WHAT TO WORK ON: Every line in the records below with the string "will" needs to be copied out.

[[ MATERIALS PROVIDED open ]]

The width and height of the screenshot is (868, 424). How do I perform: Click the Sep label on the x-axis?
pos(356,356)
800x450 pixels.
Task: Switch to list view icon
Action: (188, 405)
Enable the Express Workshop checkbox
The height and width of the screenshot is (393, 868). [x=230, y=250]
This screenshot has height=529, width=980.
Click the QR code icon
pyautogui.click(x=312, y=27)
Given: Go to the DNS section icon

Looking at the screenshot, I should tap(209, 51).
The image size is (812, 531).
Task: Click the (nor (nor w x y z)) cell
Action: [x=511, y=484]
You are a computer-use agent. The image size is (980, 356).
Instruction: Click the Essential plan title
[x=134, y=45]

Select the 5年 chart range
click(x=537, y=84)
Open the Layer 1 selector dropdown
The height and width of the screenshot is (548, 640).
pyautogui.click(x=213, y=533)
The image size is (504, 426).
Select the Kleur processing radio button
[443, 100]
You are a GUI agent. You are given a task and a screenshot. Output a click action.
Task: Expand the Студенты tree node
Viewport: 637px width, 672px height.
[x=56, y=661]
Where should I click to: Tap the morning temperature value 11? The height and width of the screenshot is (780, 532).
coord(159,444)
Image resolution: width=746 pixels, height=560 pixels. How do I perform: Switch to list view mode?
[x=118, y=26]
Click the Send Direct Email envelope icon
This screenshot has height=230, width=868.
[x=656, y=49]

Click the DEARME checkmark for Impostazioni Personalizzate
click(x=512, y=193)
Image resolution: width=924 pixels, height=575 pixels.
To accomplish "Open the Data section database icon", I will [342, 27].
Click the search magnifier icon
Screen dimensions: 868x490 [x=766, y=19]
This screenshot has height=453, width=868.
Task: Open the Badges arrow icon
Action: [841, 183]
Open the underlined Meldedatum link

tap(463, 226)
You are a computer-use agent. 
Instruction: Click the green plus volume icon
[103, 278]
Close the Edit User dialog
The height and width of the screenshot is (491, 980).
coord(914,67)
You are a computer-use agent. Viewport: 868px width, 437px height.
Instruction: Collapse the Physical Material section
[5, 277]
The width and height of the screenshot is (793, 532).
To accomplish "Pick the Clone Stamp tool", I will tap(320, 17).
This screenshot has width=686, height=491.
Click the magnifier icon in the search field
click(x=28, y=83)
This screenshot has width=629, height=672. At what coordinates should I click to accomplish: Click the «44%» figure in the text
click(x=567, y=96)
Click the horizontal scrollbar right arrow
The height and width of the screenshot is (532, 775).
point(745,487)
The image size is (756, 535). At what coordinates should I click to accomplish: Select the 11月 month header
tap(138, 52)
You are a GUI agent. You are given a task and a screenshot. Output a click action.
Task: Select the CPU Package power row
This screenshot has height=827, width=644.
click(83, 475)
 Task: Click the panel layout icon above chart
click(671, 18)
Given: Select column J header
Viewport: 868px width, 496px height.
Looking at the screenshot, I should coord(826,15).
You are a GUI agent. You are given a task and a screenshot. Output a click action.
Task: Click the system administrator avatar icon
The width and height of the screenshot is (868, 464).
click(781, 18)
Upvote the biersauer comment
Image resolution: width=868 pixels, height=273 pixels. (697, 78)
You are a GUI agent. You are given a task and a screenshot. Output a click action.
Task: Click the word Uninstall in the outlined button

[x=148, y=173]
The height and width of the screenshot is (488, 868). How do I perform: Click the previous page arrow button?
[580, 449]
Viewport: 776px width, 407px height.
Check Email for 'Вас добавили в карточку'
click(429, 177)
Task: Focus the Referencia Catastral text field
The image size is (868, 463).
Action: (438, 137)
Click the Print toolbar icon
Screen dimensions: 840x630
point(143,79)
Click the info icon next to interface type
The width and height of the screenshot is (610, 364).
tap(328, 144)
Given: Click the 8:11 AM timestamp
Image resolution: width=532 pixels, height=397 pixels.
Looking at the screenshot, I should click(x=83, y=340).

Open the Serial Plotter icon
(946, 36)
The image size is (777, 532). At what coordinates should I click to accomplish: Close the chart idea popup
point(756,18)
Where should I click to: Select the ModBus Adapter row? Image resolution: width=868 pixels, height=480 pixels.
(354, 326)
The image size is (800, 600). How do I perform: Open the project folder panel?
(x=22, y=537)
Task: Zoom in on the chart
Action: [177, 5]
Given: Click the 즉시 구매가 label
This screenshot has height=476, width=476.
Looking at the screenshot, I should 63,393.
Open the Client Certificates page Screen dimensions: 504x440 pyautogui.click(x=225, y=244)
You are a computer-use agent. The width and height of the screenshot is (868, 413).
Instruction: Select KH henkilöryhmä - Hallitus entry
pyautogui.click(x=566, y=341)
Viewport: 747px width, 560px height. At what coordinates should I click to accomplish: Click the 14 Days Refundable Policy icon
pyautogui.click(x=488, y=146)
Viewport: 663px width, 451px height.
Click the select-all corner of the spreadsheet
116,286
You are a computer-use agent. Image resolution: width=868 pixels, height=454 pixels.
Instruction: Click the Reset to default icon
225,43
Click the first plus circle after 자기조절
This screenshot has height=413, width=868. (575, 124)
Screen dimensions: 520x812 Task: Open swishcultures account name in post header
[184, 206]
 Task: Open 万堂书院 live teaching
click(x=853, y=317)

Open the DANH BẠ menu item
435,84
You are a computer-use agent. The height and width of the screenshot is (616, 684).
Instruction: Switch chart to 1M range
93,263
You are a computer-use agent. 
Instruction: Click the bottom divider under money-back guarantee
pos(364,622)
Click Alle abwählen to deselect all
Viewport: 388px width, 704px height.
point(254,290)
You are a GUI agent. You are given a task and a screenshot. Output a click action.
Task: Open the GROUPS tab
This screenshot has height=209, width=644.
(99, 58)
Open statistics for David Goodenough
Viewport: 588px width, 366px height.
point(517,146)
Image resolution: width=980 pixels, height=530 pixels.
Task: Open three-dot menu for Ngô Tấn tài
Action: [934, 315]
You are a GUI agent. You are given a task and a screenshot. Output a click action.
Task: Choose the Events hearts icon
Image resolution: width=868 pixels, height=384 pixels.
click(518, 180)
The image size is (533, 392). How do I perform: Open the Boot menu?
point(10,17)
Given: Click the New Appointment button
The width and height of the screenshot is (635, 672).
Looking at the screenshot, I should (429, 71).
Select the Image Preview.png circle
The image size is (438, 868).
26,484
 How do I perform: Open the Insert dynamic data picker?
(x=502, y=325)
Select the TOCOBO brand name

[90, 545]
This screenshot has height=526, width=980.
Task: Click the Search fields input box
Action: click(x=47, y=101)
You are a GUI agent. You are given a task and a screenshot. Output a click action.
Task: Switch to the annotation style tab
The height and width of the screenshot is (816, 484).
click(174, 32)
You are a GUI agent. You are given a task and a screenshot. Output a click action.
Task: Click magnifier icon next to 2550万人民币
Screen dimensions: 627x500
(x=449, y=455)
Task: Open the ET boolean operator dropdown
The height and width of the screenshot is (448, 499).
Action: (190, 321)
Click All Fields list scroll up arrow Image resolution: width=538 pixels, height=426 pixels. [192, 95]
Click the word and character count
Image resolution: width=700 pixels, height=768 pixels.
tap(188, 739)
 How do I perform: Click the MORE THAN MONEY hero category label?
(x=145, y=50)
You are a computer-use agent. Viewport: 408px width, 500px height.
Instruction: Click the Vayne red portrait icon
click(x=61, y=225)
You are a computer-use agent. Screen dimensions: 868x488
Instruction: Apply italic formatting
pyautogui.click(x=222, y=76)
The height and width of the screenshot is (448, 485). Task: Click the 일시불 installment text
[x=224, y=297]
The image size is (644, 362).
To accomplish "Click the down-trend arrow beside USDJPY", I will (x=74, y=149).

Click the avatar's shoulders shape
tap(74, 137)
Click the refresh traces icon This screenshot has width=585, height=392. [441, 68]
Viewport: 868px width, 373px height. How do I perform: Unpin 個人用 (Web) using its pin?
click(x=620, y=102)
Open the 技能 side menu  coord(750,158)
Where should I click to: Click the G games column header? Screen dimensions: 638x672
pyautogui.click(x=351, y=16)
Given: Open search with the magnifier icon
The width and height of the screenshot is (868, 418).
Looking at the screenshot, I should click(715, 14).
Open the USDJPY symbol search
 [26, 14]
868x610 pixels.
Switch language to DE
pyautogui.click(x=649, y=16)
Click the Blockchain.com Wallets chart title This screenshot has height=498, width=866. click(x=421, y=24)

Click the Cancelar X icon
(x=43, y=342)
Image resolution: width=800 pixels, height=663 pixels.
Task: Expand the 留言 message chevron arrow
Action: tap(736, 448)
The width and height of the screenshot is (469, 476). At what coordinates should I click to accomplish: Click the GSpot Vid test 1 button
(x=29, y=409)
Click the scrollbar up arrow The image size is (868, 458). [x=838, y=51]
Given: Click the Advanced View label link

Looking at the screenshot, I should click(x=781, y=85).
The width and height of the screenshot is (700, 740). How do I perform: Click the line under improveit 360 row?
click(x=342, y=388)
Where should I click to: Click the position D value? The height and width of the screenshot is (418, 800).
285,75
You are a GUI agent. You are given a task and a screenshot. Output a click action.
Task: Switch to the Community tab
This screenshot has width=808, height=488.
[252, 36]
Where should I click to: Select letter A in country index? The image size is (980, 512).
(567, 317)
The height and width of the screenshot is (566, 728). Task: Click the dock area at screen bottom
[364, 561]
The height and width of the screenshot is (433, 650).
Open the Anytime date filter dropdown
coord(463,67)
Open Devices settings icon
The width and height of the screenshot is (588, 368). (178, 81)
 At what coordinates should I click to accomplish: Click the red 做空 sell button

[[ MATERIALS PROVIDED closed ]]

SOLUTION TO THIS TASK:
To accomplish "Open the Data section database icon", I will [342, 27].
To accomplish "Pick the Clone Stamp tool", I will tap(320, 17).
To accomplish "Click the down-trend arrow beside USDJPY", I will (x=74, y=149).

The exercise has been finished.